Implementation Details. Following previous work (Jiang et al. 2025), we leverage two types of prompts to guide the model to give answers: chain-of-thought prompts (Wei et al. 2022) and direct prompts. Chain-of-thought prompts have the following format: ’Give your answer in the following form with clear logic: Step1: Step2:.... . Therefore, the answer is \box{}.’ and direct prompts have the following format: ’Please answer the following question and end your answer in this format: Therefore, the answer is \box{}.’. When calling LLMs, the temperature is set to 0.7, Top-P is set to 0.9, and max tokens is set to 1000.
multiple-choice | open-ended | |||
---|---|---|---|---|
2-3 (l)4-5 | CoT | Direct | CoT | Direct |
DeepSeeK R1 | 65.03 | 64.36 | 40.14 | 42.39 |
DeepSeeK V3 | 60.47 | 59.79 | 33.56 | 37.02 |
GPT-4o | 58.28 | 59.12 | 37.72 | 47.70 |
o1-mini | 60.47 | 62.67 | 37.37 | 41.18 |
Baichuan4-Turbo | 46.62 | 42.74 | 27.16 | 28.37 |
We benchmarked several advanced language models on the MedReason-Dx dataset under two prompting settings: Chain-of-Thought (CoT) and Direct Answering, across both multiple-choice and open-ended formats. Overall, DeepSeek-R1 achieved the highest performance in the multiple-choice setting, with CoT prompting slightly outperforming direct answering (65.03% vs. 64.36%).

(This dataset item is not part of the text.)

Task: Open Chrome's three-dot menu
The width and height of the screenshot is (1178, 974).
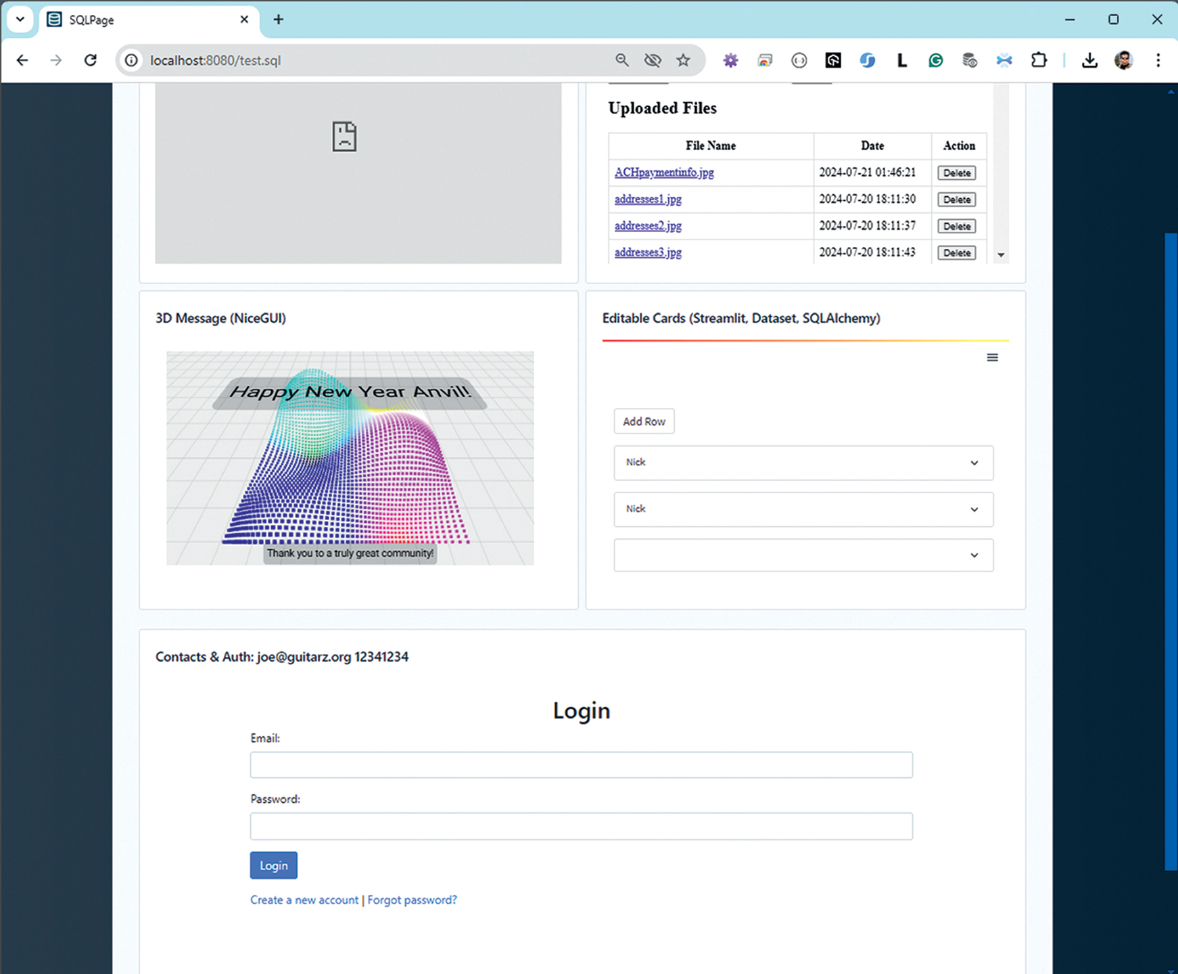Action: (x=1158, y=60)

However, in the open-ended setting, its performance reversed, with direct prompting yielding higher accuracy (42.39%) than CoT (40.14%). DeepSeek-V3 showed a similar trend with modest gains from direct answering in open-ended questions (37.02% vs. 33.56%). Interestingly, GPT-4o exhibited the largest gap in favor of direct prompting for open-ended questions (47.70% vs. 37.72%), while maintaining comparable results in multiple-choice settings. o1-mini demonstrated relatively balanced performance across settings, with a slight edge for direct prompting in both question types. In contrast, Baichuan4-Turbo underperformed across all configurations, with particularly low scores on open-ended questions, indicating a significant gap in step-by-step reasoning capabilities compared to stronger models. These results suggest that while CoT prompting can provide marginal gains in structured formats, direct answering may be more effective in complex open-ended clinical scenarios, particularly for stronger LLMs.

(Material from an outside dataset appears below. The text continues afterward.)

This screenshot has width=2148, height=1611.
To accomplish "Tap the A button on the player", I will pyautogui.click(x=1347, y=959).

In this work, we introduce MedReason-Dx, a benchmark designed to evaluate the quality of reasoning in medical question answering, beyond mere answer accuracy. MedReason-Dx incorporates expert-annotated, step-by-step rationales across diverse medical domains, enabling systematic assessment of logical coherence, interpretability, and clinical reasoning reliability in large language models. By addressing key limitations in existing medical AI evaluation practices, our benchmark provides a robust foundation for developing models that reason transparently and reliably.